Scan the material below for the string "pixels", and copy every line where it shows up.

◆ **PROVIDED INFORMATION**
%%
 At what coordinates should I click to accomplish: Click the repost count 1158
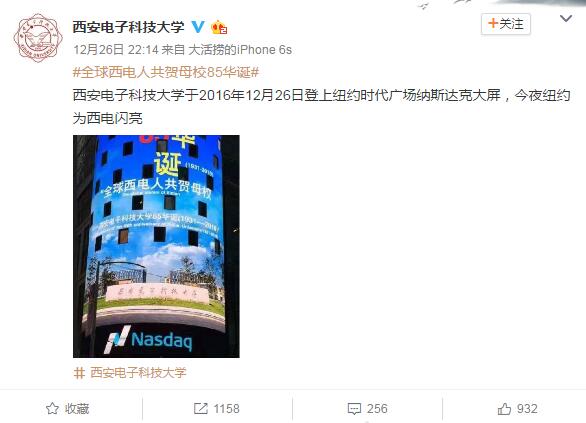coord(226,408)
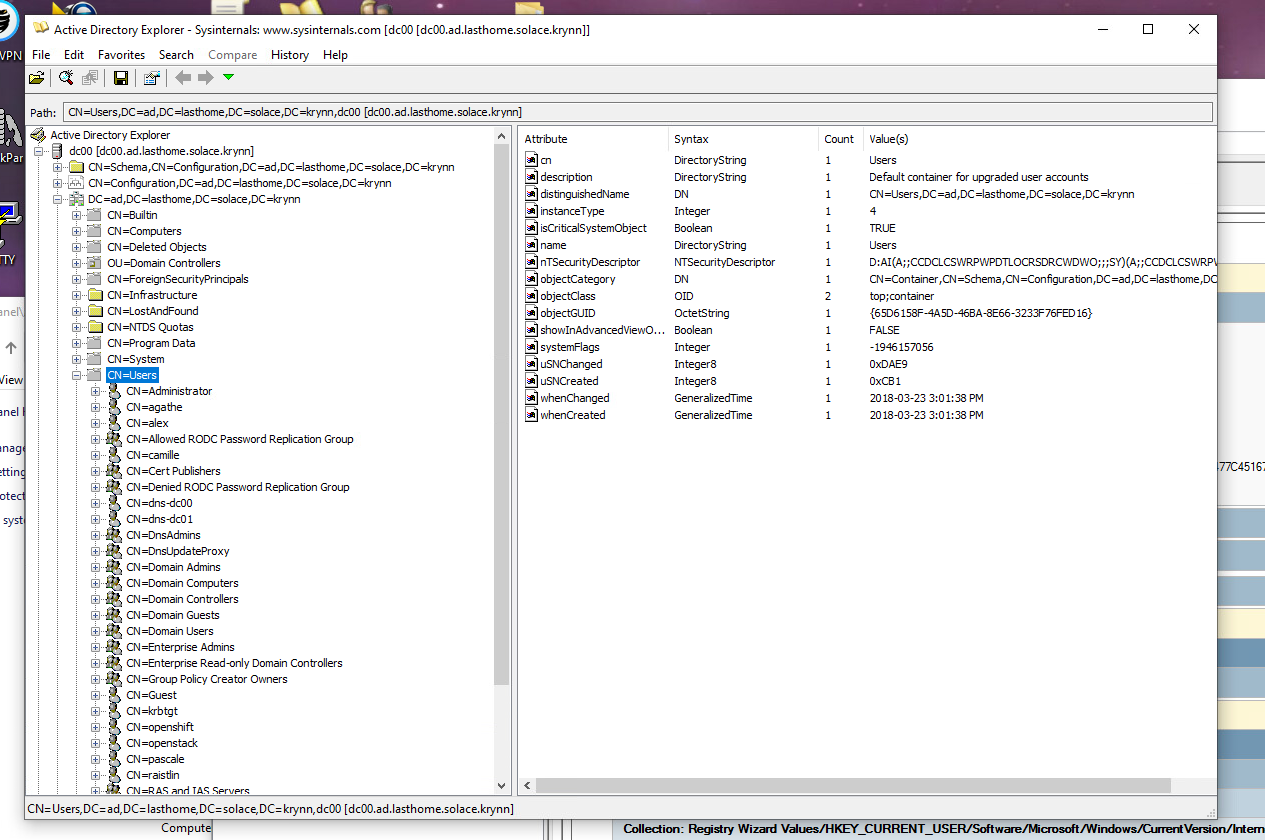Open the green history dropdown arrow

pos(229,78)
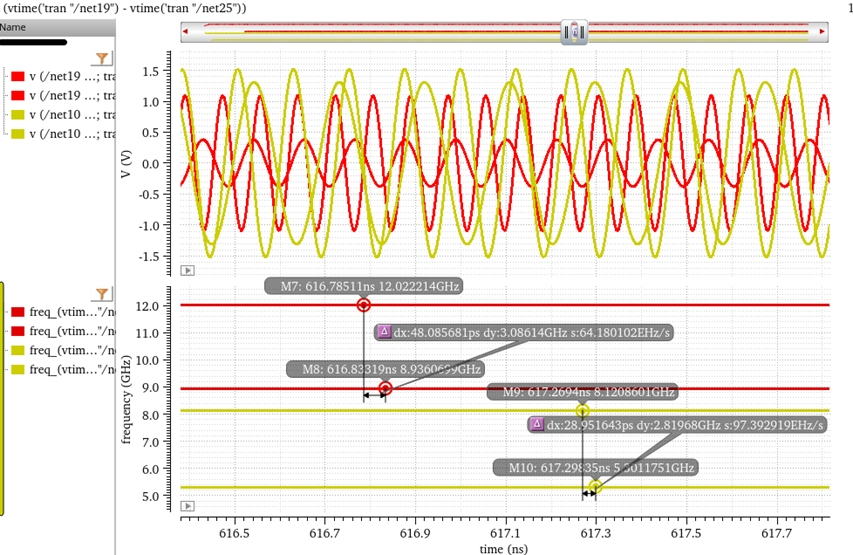The width and height of the screenshot is (853, 555).
Task: Click purple delta icon on dx:48.085681ps label
Action: point(383,331)
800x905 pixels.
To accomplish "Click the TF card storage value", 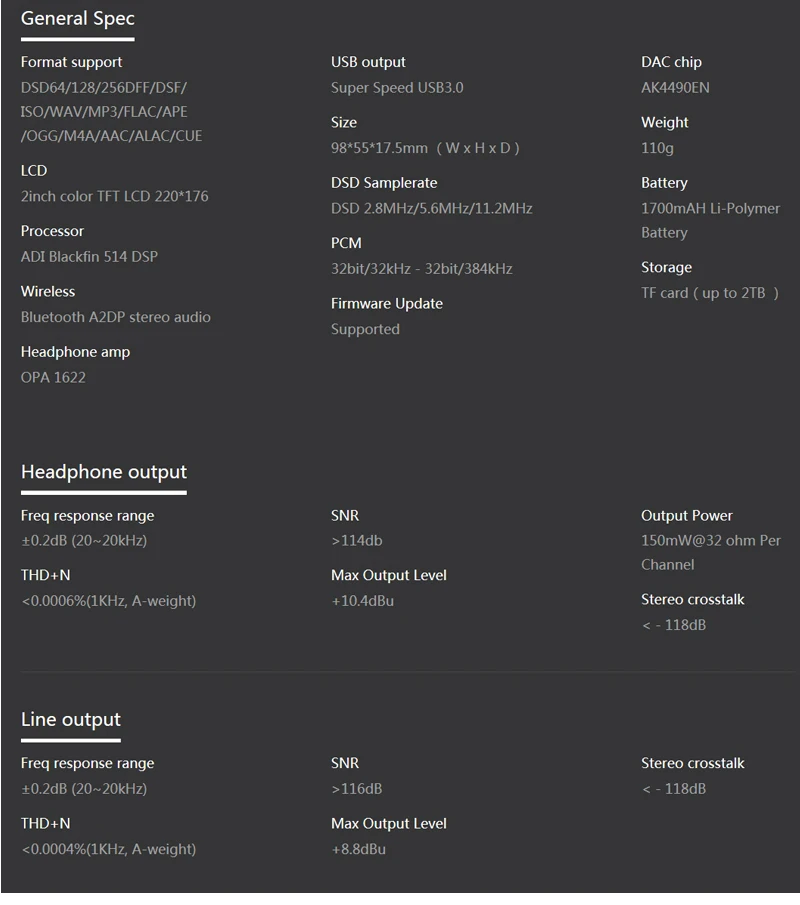I will [x=710, y=293].
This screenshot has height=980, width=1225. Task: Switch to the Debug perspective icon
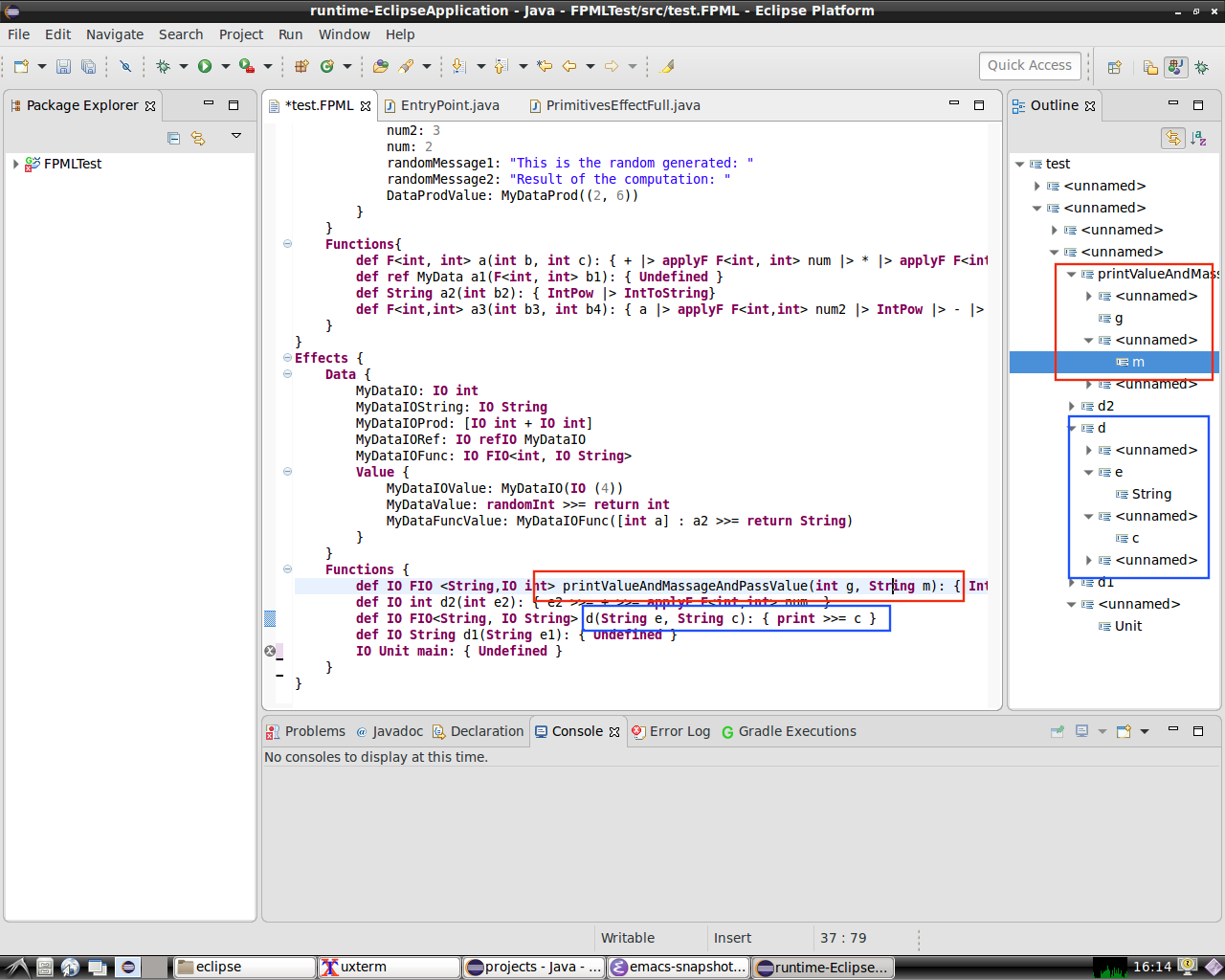tap(1202, 67)
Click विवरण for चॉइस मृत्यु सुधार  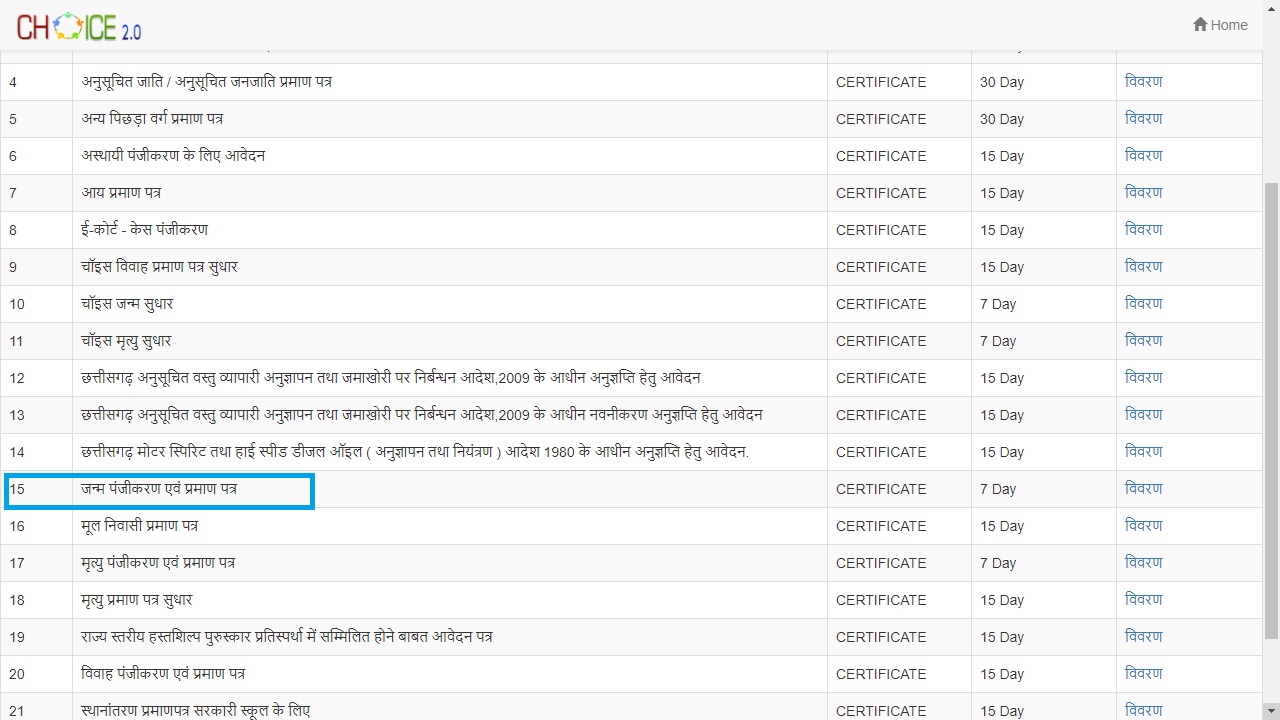[1143, 341]
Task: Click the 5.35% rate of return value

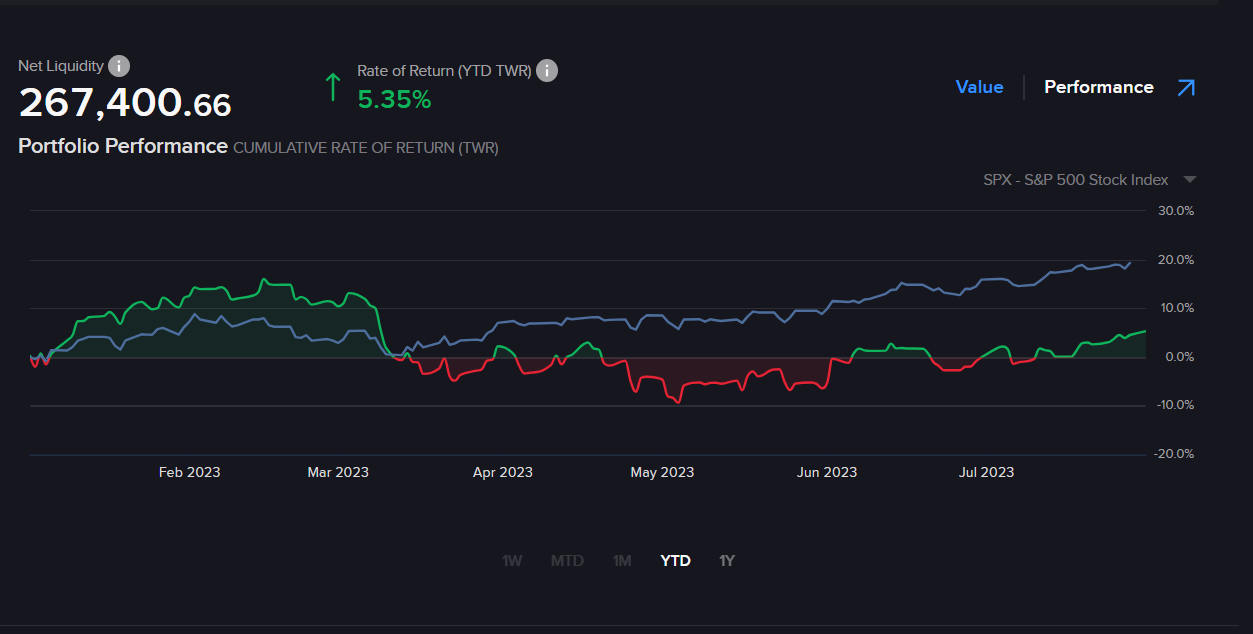Action: [x=394, y=100]
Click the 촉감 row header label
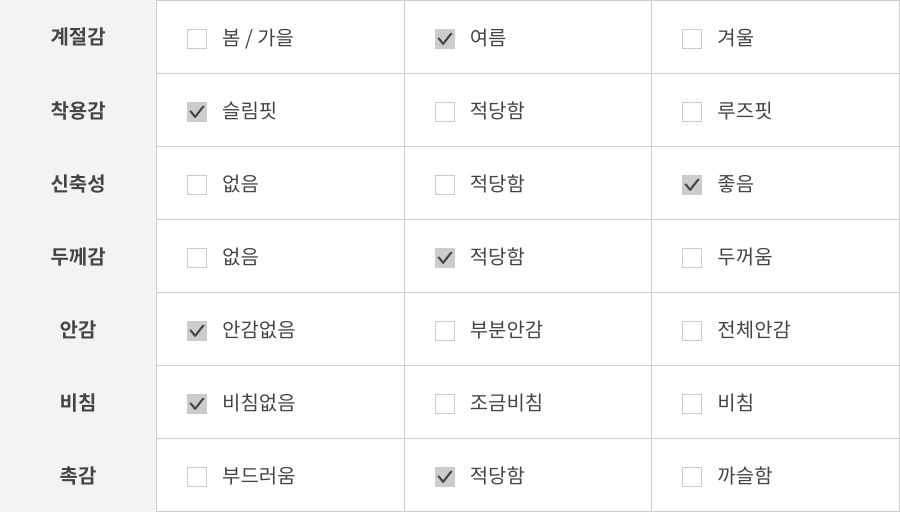 click(x=78, y=476)
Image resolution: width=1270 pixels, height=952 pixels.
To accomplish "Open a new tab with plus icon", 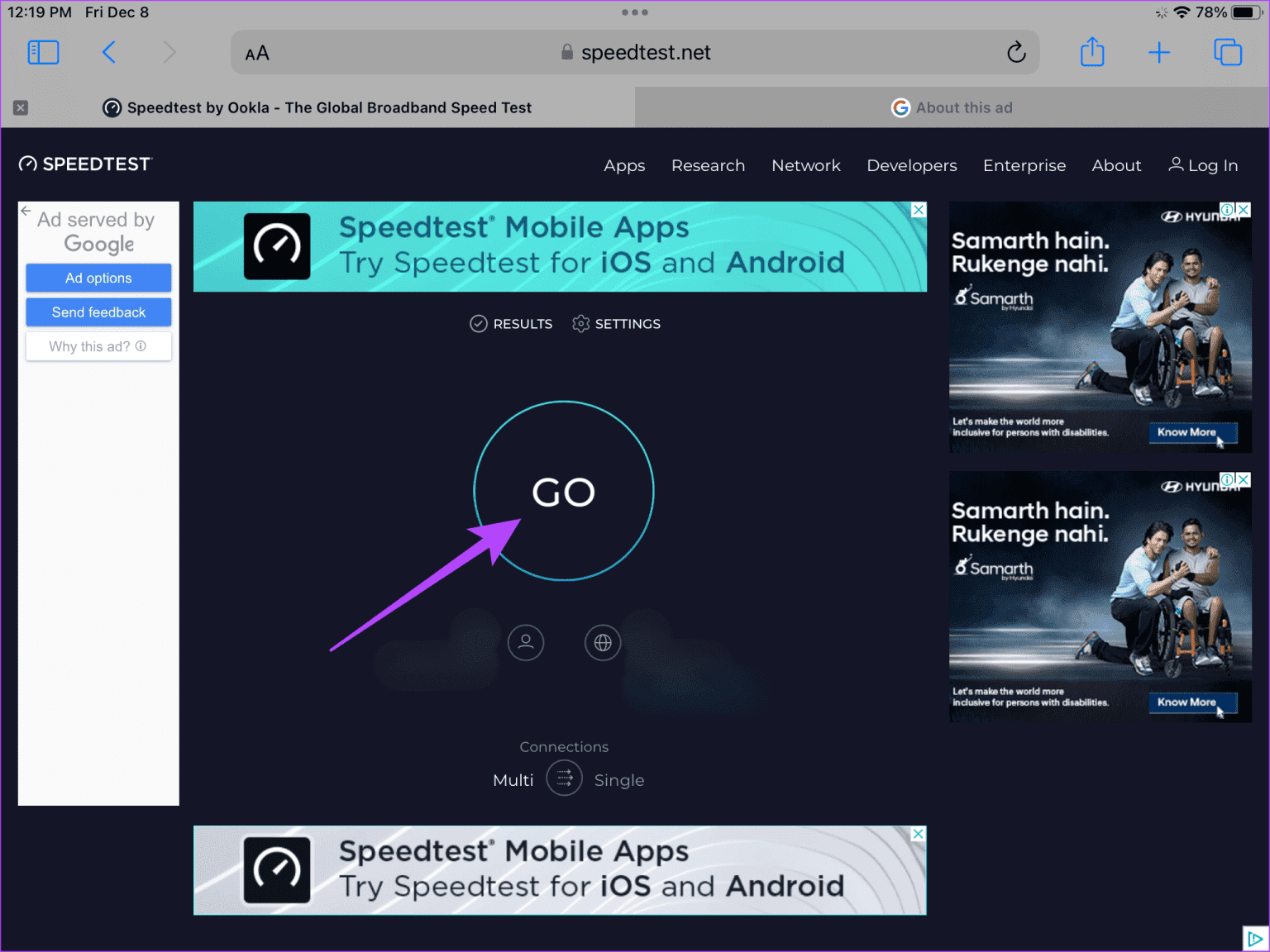I will (x=1159, y=53).
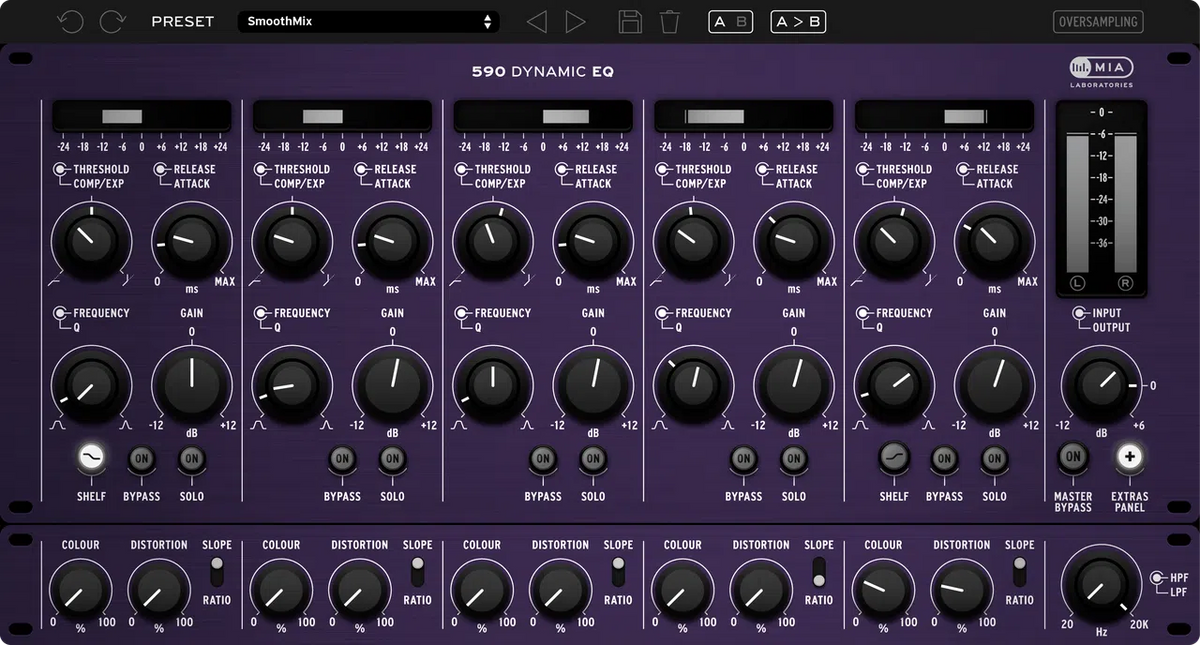
Task: Enable Oversampling
Action: point(1098,21)
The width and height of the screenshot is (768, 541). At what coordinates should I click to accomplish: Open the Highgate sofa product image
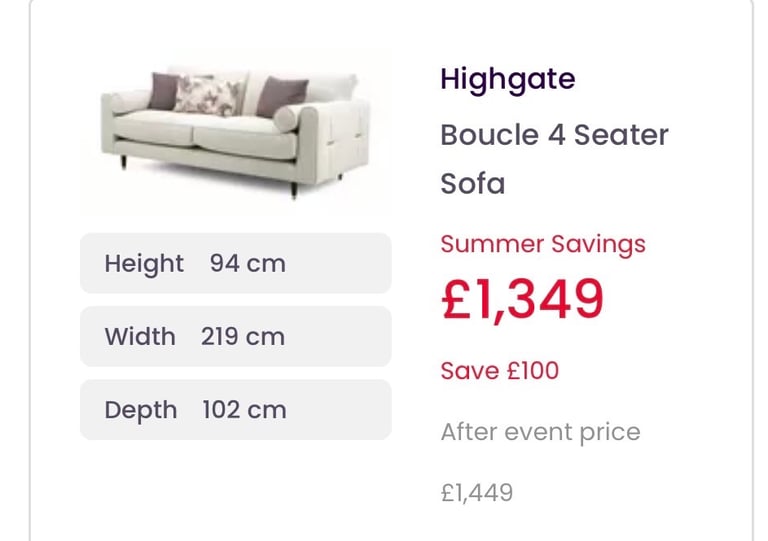236,131
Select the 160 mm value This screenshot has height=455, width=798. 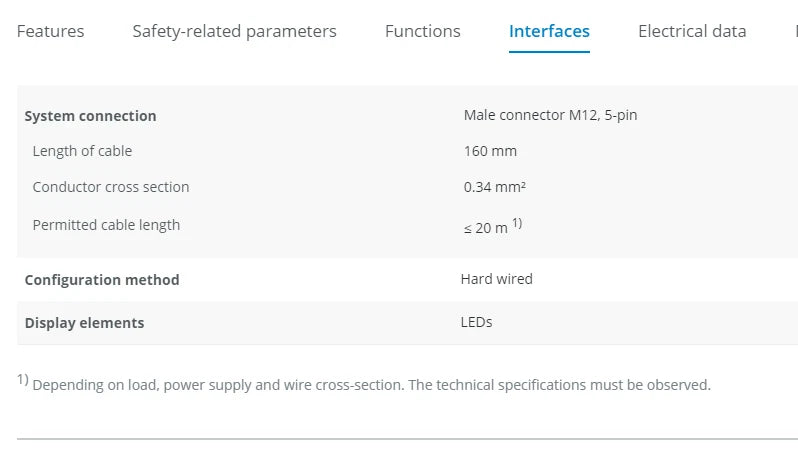pyautogui.click(x=490, y=151)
%%
◆ **EXPECTED ANSWER**
800x905 pixels.
Image resolution: width=1270 pixels, height=952 pixels.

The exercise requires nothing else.